» Tarefa 1
Liste todas as pessoas mencionadas pelo nome no texto sobre a Suprema Corte.
» Tarefa 2
Reproduza fielmente a parte do texto sobre a Suprema Corte que começa em "A maioria dos" e termina em "quase 50 anos.".

» Trecho citado
********************

A maioria dos juízes da Suprema Corte dos Estados Unidos parecia inclinada nesta segunda-feira (1) a bloquear uma lei do Texas que representa o maior golpe aos direitos ao aborto no país em quase 50 anos.
Quatro dos nove membros da mais alta corte - o presidente do Tribunal, John Roberts, e os três juízes progressistas - votaram anteriormente para impedir a aplicação desta lei que, por dois meses, limitou drasticamente os direitos das texanas de interromper sua gravidez.
Dois juízes conservadores nomeados pelo ex-presidente Donald Trump, Brett Kavanaugh e Amy Coney Barrett, também se mostraram dispostos, após duas horas de argumentação oral, a votar pelo congelamento do novo regulamento, que, de forma inovadora, delega a aplicação da lei aos cidadãos comuns.

********************

» Material de consulta

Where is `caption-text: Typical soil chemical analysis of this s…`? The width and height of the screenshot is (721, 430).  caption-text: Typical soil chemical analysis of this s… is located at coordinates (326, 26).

********************

» Resultado do exercício 1
John Roberts, Donald Trump, Brett Kavanaugh e Amy Coney Barrett.

» Resultado do exercício 2
A maioria dos juízes da Suprema Corte dos Estados Unidos parecia inclinada nesta segunda-feira (1) a bloquear uma lei do Texas que representa o maior golpe aos direitos ao aborto no país em quase 50 anos.